A First: Chinese Naval Vessel Enters Senkaku Contiguous Zone in East China Sea

Recent Features


A First: Chinese Naval Vessel Enters Senkaku Contiguous Zone in East China Sea

Previously, China had only sent its coast guard into Japan’s territorial sea and contiguous zone.

A First: Chinese Naval Vessel Enters Senkaku Contiguous Zone in East China Sea
Credit: 樱井千一 via Wikimedia Commons

Early on Thursday, a Chinese Navy frigate entered the contiguous zone adjacent to the 12 nautical mile Japanese territorial sea around the disputed Senkaku/Diaoyu Islands in the East China Sea.

According to a Kyodo report, citing the Japanese Defense Ministry, a Chinese frigate, identified as a Type 054 Jiankai-I-class, “ship entered the zone northeast of Kuba Island, part of the Senkakus, around 12:50 a.m.” The report adds:

The frigate left the zone from around Taisho Island, another part of the Senkakus, at about 3:10 a.m. and headed north, the ministry said, adding there was no intrusion into Japanese territorial waters.

While Chinese Coast Guard vessels have previously entered the contiguous zone near the Senkakus, which are administered by Japan, this is the first time China has sent a military vessel into the area.

It is unclear if the Chinese frigate engaged in any provocative behavior while in the contiguous zone.

Under the United Nations Convention on the Law of the Sea, which both Japan and China have ratified, military vessels are permitted legal passage through territorial waters provided they comply with innocent passage requirements, which prohibit a range of activities, including intelligence gathering.

States administering a contiguous zone are able to enforce customs, immigration, and other laws, but the zone does not afford the same degree of exclusivity as the 12 nautical mile territorial sea.

According to Kyodo, Japan’s Vice Foreign Minister Akitaka Saiki summoned China’s envoy to Tokyo to protest the incident.

Russian Angle

Curiously, Japan’s foreign ministry further reports that three Russian military vessels were spotted in the Senkaku contiguous zone around the same time as the Chinese vessel’s transit.

Japan and Russia have a separate territorial dispute over the sovereignty of the Kuril Islands, which are located off the northern coast of the Japanese island of Hokkaido, far away from the East China Sea.

Japanese Prime Minister Shinzo Abe met Russian President Vladimir Putin for an informal summit in Sochi in early May 2016; the two leaders were unable to deliver any signs of broader bilateral rapprochement.

Relations between Japan and Russia have been strained by a range of factors, including Tokyo’s willingness to work with the G7 to sanction and isolate Russia in the aftermath of Moscow’s 2014 annexation of Crimea from Ukraine.

It is unclear if the Chinese and Russian vessels were coordinating in this incident.
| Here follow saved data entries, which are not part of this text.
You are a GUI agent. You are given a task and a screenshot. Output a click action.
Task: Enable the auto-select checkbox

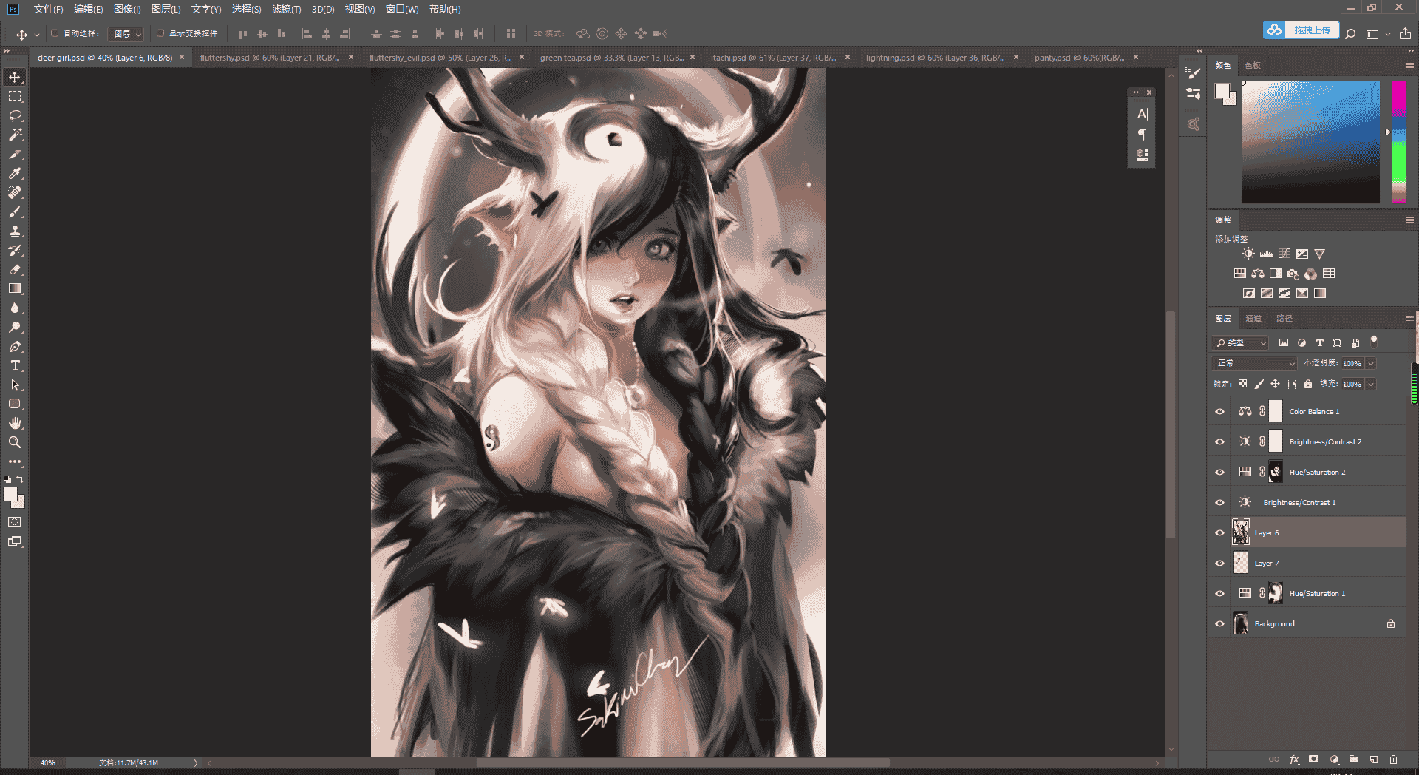[x=55, y=33]
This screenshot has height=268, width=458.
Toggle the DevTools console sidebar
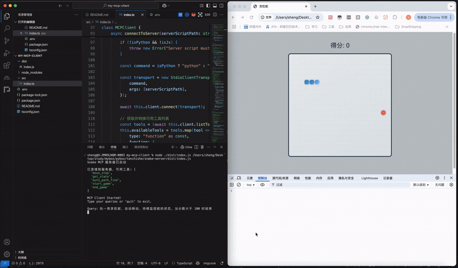232,185
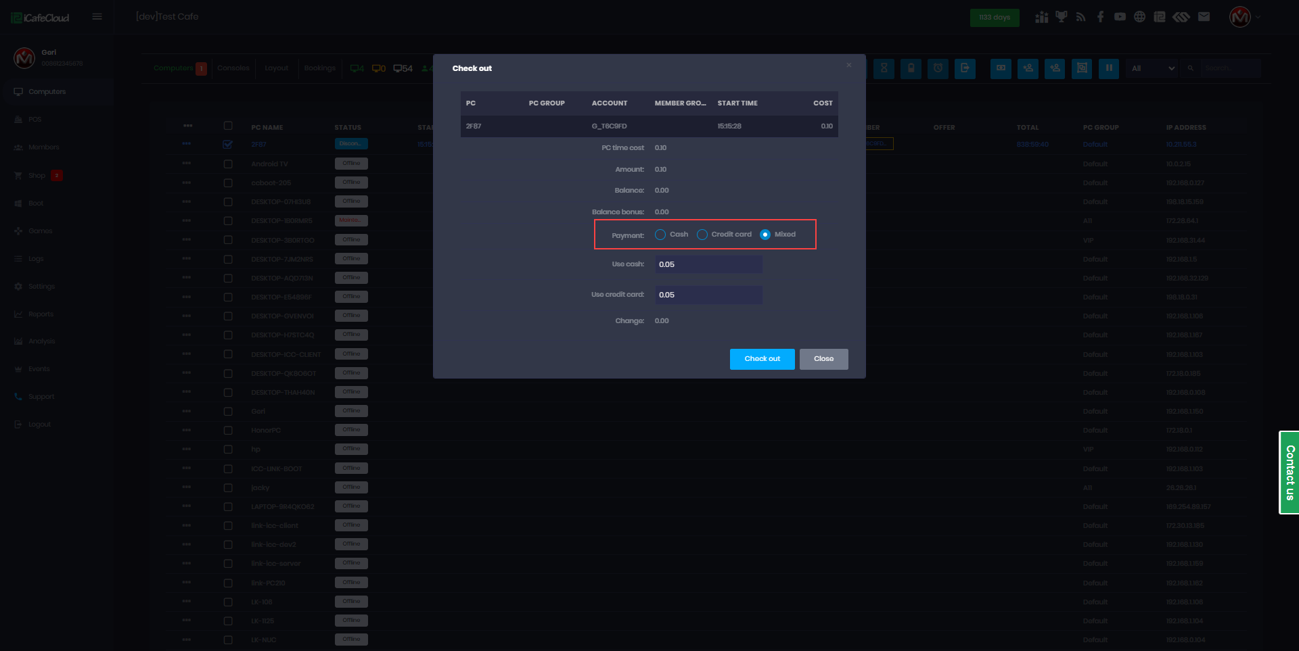1299x651 pixels.
Task: Toggle the hamburger sidebar menu icon
Action: point(97,17)
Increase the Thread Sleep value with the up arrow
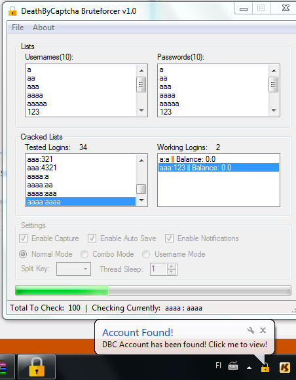The image size is (296, 380). [172, 267]
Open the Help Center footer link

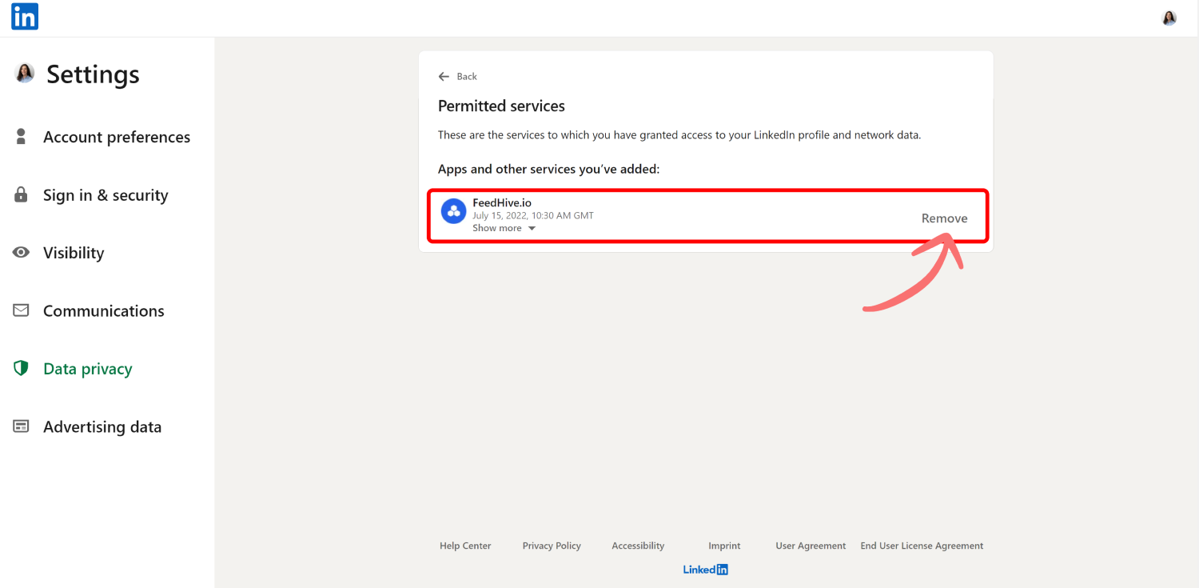[465, 546]
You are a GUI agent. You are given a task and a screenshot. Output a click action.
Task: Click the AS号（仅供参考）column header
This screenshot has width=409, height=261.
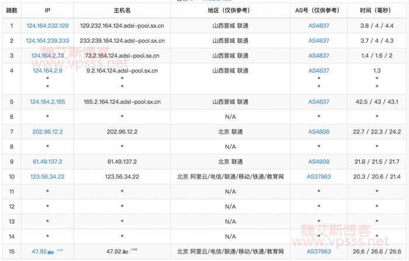pos(318,11)
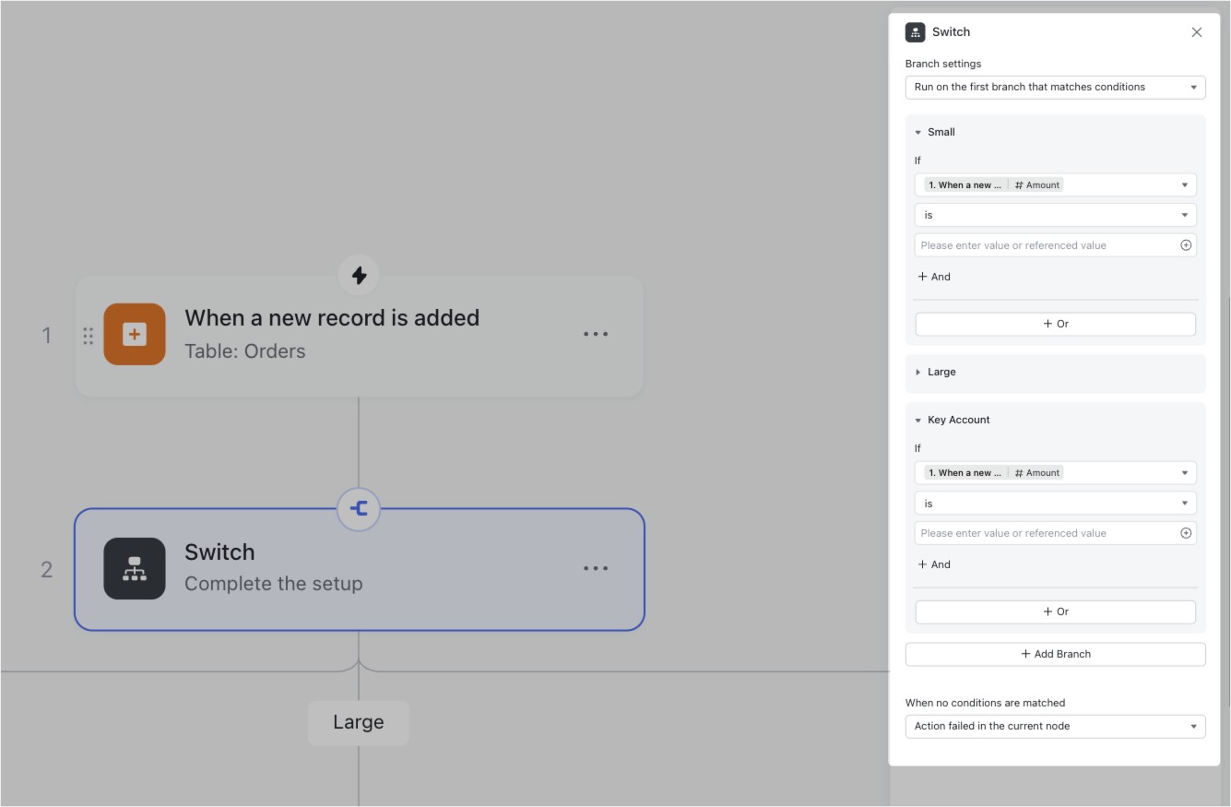Click plus icon in Small branch value field
The image size is (1231, 807).
pos(1186,245)
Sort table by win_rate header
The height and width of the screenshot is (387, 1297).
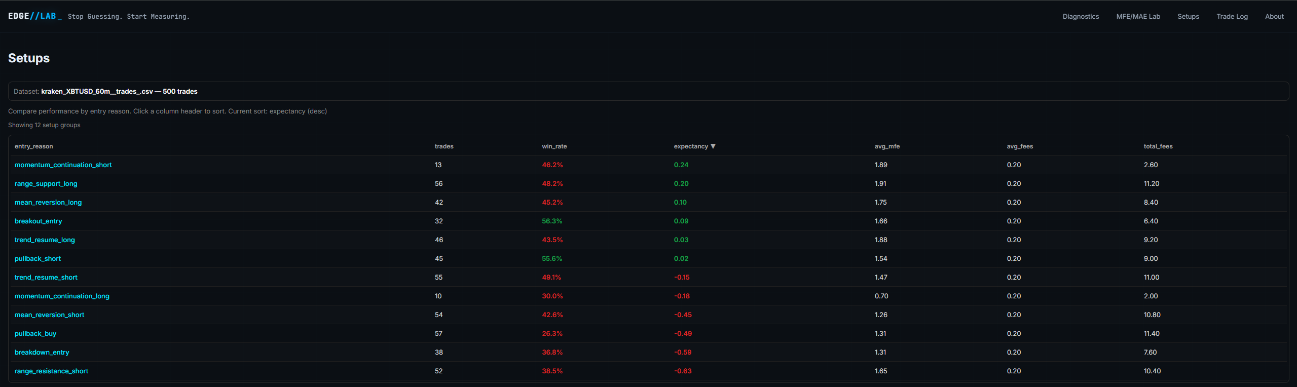click(554, 146)
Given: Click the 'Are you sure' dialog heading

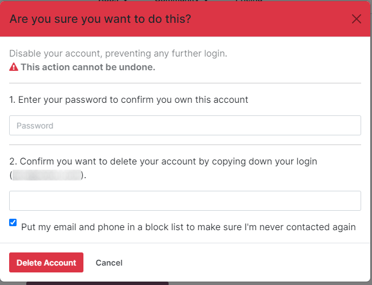Looking at the screenshot, I should pos(100,19).
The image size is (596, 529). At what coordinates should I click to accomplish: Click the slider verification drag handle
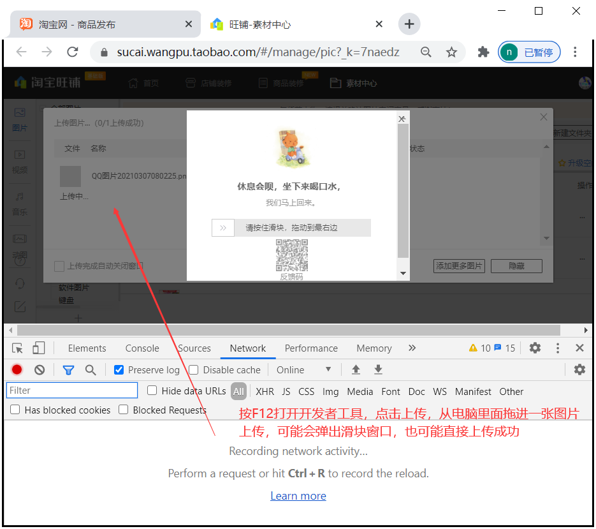click(x=223, y=228)
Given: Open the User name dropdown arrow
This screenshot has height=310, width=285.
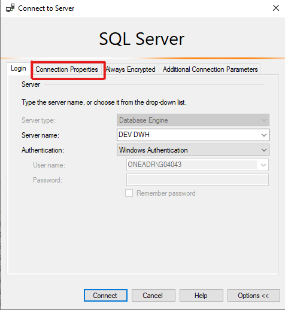Looking at the screenshot, I should pos(263,165).
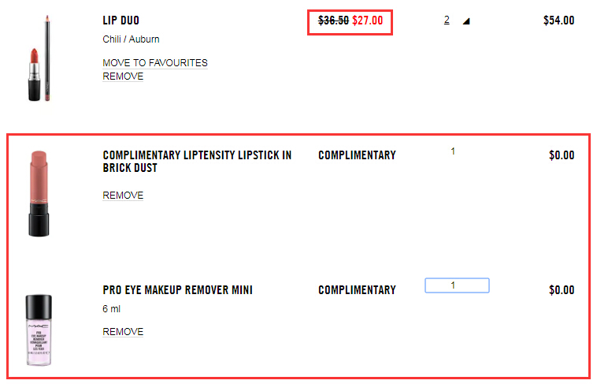Move Lip Duo to favourites
Screen dimensions: 597x384
[155, 63]
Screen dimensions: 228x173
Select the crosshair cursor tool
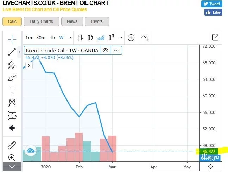click(12, 39)
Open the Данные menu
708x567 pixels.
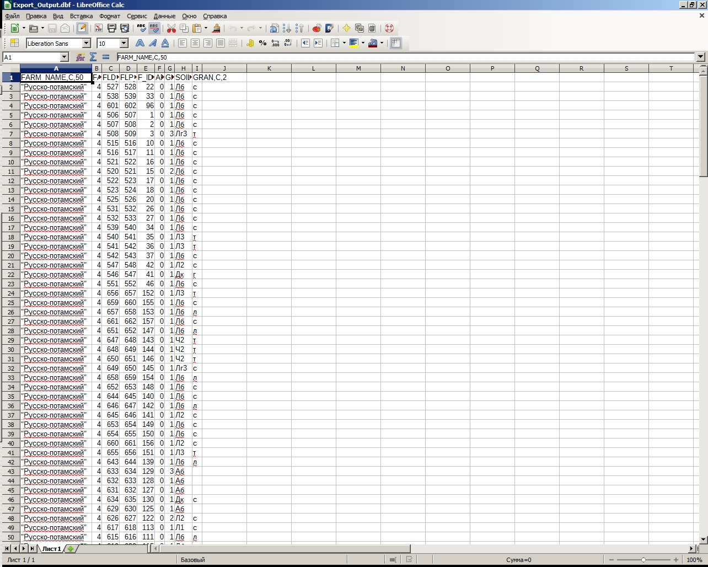click(164, 16)

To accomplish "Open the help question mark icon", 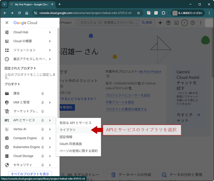I will tap(193, 23).
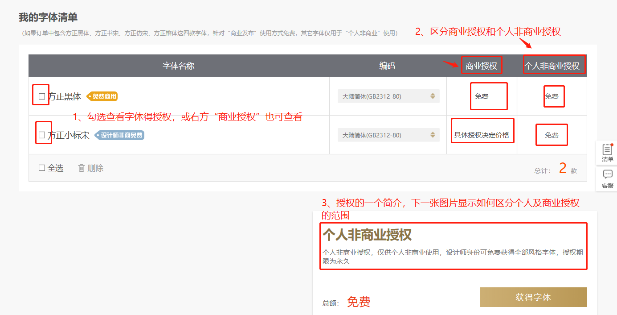Click the 设计师非商免费 tag badge
The image size is (617, 315).
coord(119,135)
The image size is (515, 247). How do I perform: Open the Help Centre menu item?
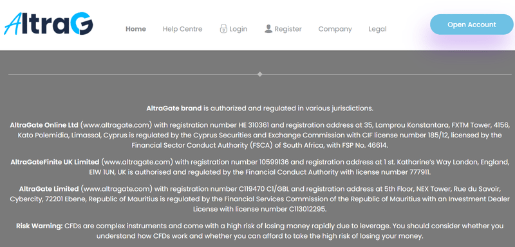click(x=183, y=29)
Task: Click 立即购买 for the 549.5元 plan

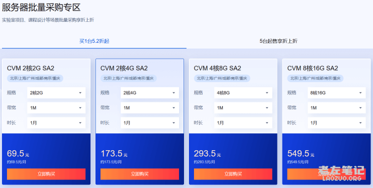Action: click(326, 174)
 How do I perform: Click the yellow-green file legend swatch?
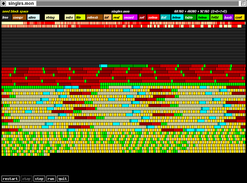coord(80,17)
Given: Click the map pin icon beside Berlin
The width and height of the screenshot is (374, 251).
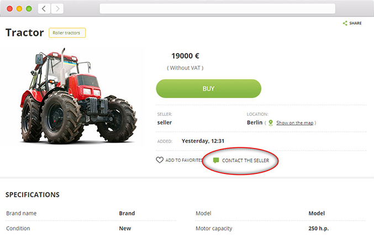Looking at the screenshot, I should [x=271, y=122].
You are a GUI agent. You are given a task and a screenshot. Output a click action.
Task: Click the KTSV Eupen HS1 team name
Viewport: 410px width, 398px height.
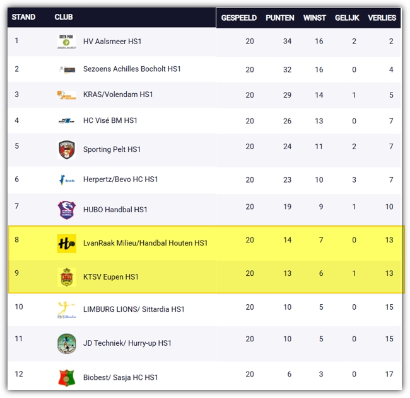110,276
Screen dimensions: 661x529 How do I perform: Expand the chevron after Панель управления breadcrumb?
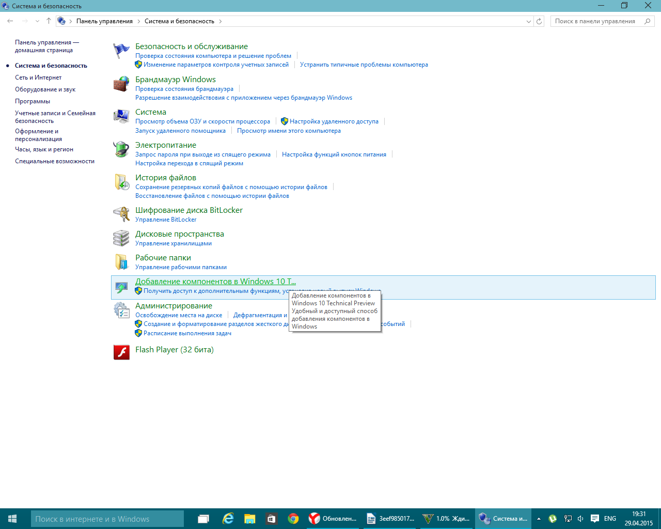(x=138, y=21)
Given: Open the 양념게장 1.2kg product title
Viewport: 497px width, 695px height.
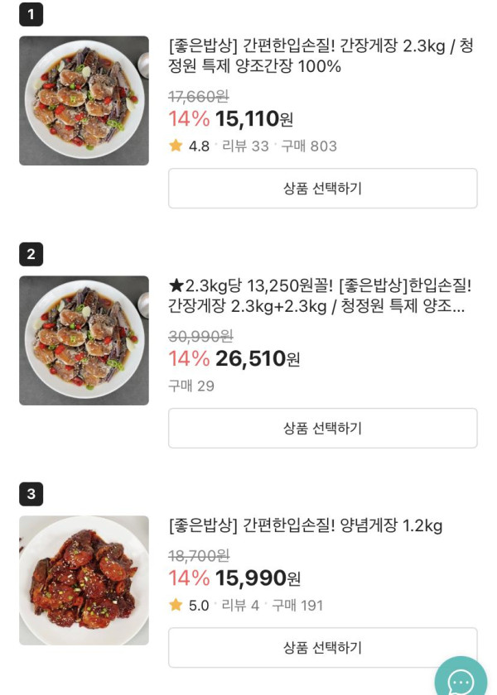Looking at the screenshot, I should click(306, 525).
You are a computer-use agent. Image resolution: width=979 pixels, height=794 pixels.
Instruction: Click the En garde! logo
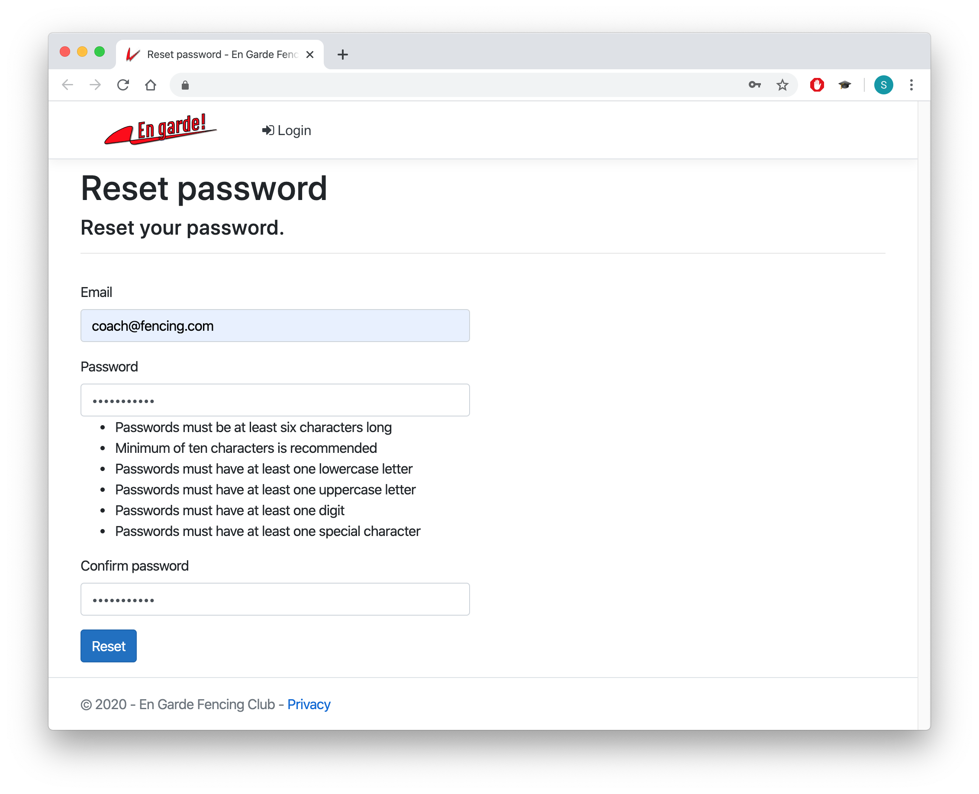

Apart from noting the presence of Russian vessels, the Japanese foreign ministry has not implied any collaboration.

China and Russia held a May 2014 exercise in the East China Sea focused on “naval combat.” Last year, the two navies conducted drills in the Sea of Japan.

Earlier this year, in a similarly provocative move that Japan’s defense ministry highlighted, two Russian Tu-95MS “Bear” strategic bombers circumnavigated Japan’s main islands of Honshu, Kyushu, Shikoku, and Hokkaido.

Rising Tensions in the East China Sea?

The Japanese foreign ministry has made detailed data available on the numbers of Chinese government vessels that have entered Japan’s contiguous zone or territorial sea near the Senkaku Islands.

As tensions have heated up over the South China Sea, where China has drawn international scrutiny and criticism for its rapid construction of artificial islands, the East China Sea has grown relatively more placid, particularly compared to far more acute tensions and bilateral incidents that were apparent to regional security analysts in 2013 and early-2014.

This isn’t the first flare-up this week in the East China Sea. Yesterday, a U.S. RC-135 reconnaissance aircraft faced what U.S. officials described as an “unsafe” intercept attempt by a Chinese fighter in international airspace.

Moreover, last week, Japanese Foreign Minister Fumio Kishida lodged protest with the Chinese embassy over China’s continued construction of gas drilling rigs in the East China Sea despite the lack of finalization of 2008 bilateral agreement on the demarcation of a maritime boundary.

It is possible that the Chinese frigate’s entry into Japan’s contiguous zone near the Senkakus was a move intended to emphasize China’s displeasure with the Japanese move.

It is unclear why China would choose to escalate tensions with Japan in the East China Sea at a time when the South China Sea has grown particularly hot over U.S.-China disagreements over continued freedom of navigation operations and other activities.

Moreover, the South China Sea disputes are expected to only grow more tense as the summer of 2016 progresses, with a highly anticipated verdict expected soon out of the Permanent Court of Arbitration in Philippines v. China.

Beijing has shown a tendency to manage its provocative behavior vis-a-vis neighboring states in the East and South China Sea, largely avoiding simultaneous flare-ups across both seas.